“Romolo e Remolo” romanamente salutano l’Alemanno vincitore

Sono convinto che in Italia stia tirando un forte vento di destra…lo pensa la maggior parte degli opinionisti e addetti ai lavori, non è quindi il mio un pensiero originale. La schiacciante vittoria a Roma di Alemanno, a mio avviso, è però da interpretarsi diversamente…di sicuro le amministrative romane, come era immaginabile, sono state pesantemente condizionate dall’esito netto delle politiche nazionali…e si sa, Roma ha un significato simbolico non indifferente…ma oltre a questo, temo molte delle responsabilità siano da imputare all’arroganza ed alla miopia del novello Partito Democratico…miopia, poiché non ha scorto all’orizzonte i numerosi segnali che la cittadinanza romana ha inviato…segnali difficilmente fraintendibili, manifestanti un imperioso desiderio di rottura e cambiamento…quindi la candidatura, o meglio sarebbe dire la riproposizione di Rutelli ha disatteso totalmente le aspettative dell’elettorato. Egli, infatti, rappresentava tristemente la continuità con il passato…una sorta di minestra riscaldata, che il popolo romano evidentemente non aveva più intenzione di sorbirsi. In secondo luogo, fatto ben più grave del precedente, a molti è apparso lampante il giochetto politico consumato con la ricandidatura di Rutelli…in sostanza si è trattato di un premio, di un risarcimento, per la sua scomparsa dalla scena politica durante tutta la fase di consolidamento della leadership di Veltroni, per l’aver evitato interferenze nella formazione delle liste elettorali da presentare nelle, allora, imminenti elezioni politiche e, infine, per essersene stato buono buono nello svolgersi dell’intera campagna elettorale…in pratica, per semplificare il concetto, si può sintetizzare il tutto con: “Francesco, se non rompi i coglioni ti ridiamo la tua bella Roma…torni a fare il sindaco, che ti piaceva tanto…e siamo tutti felici e contenti!!”…qui sta l’arroganza, perché null’altro che di arroganza si può parlare nell’aver pensato che ormai Roma era affare esclusivamente loro…che i romani avrebbero votato chiunque avessero presentato…evidente era l’atteggiamento di chi considerava scontata la conquista del Campidoglio…che persino una scimmietta ammaestrata targata PD avrebbe raccolto i consensi degli elettori!!

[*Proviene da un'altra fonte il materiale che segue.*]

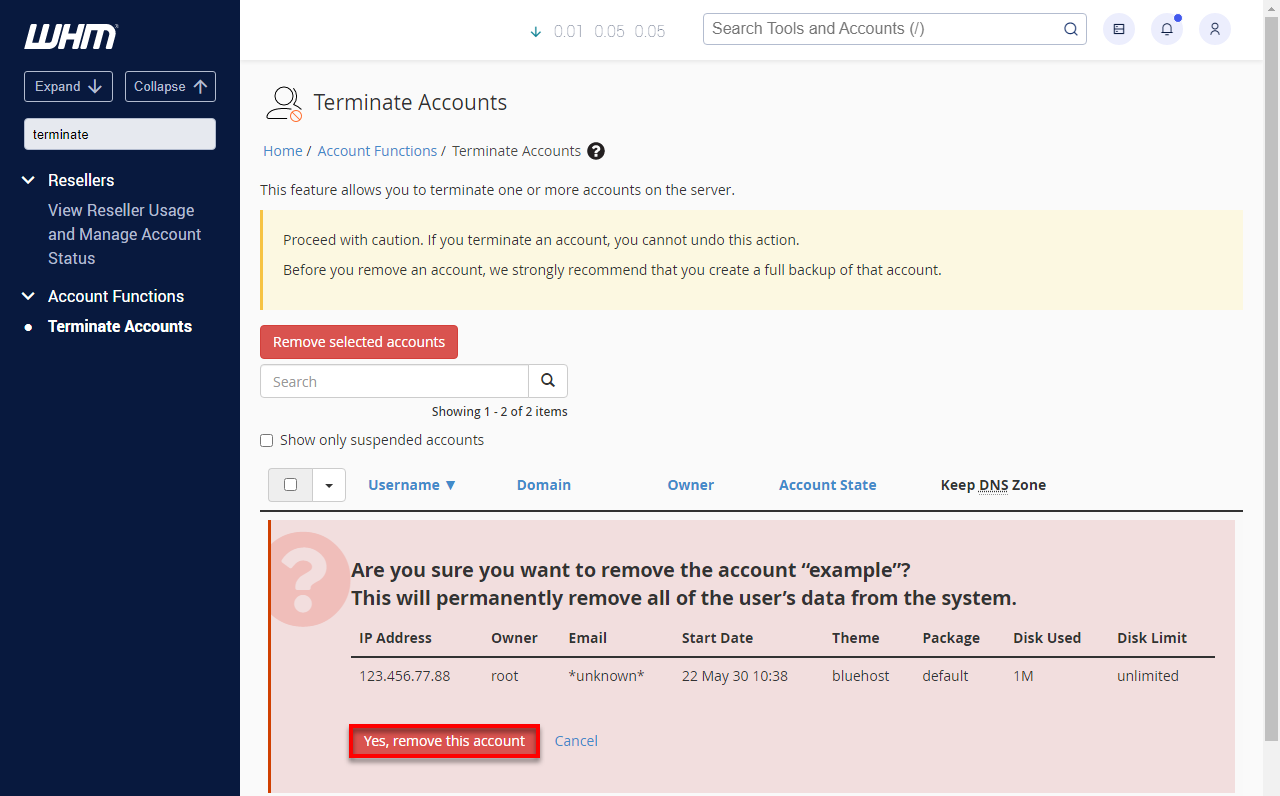Click the sidebar filter field containing terminate
This screenshot has height=796, width=1280.
click(120, 134)
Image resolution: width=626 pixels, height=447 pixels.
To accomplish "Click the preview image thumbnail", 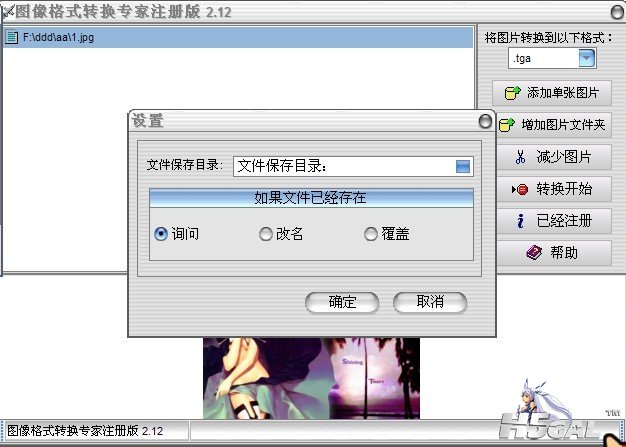I will click(311, 378).
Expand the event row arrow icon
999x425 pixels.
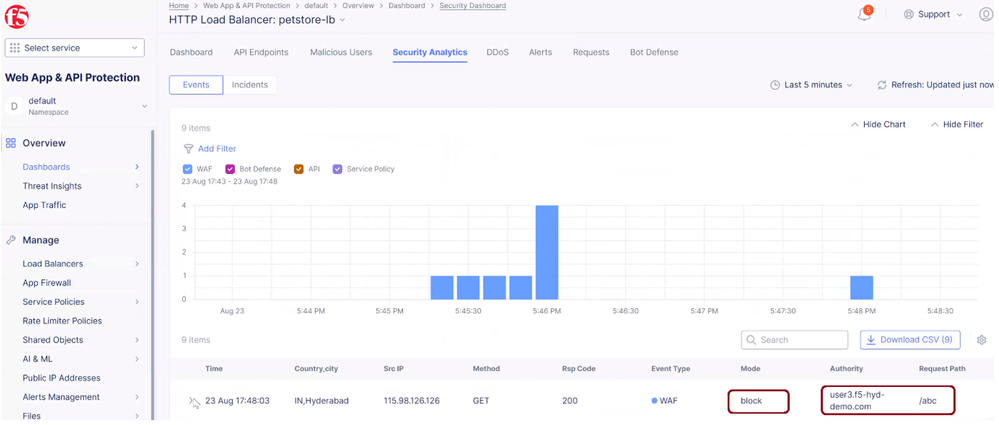pos(194,402)
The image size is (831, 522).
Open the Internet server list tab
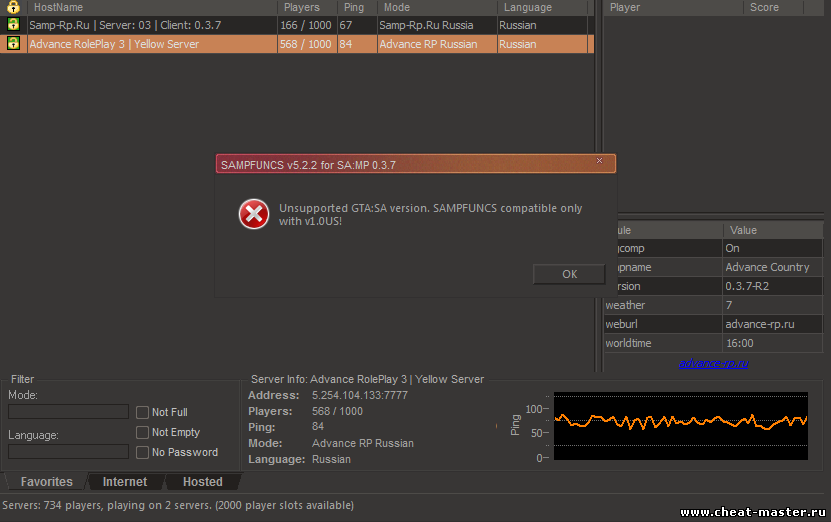(x=125, y=482)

Cosa ci ritroviamo ora innanzi? Il primo sindaco fascista della capitale dopo oltre sessant’anni…perché mi si può dire che Alemanno non è fascista e che Alleanza Nazionale è stata sdoganata…che sono stati tagliati i ponti col passato…mi si può raccontare di tutto e di più nel tentativo di convincermi che le cose non stanno così…ma sarà difficile farmi credere che in Gianni l’impulso al romano saluto, che fino a ieri fieramente sfoggiava con i camerati tutti nelle festose manifestazioni di audacia, sia oggi sopito. Accanto a questo, le rovine di un partito nato stanco…che molto ha da fare per sperare di risollevarsi e divenire la vera novità, una concreta speranza per il futuro.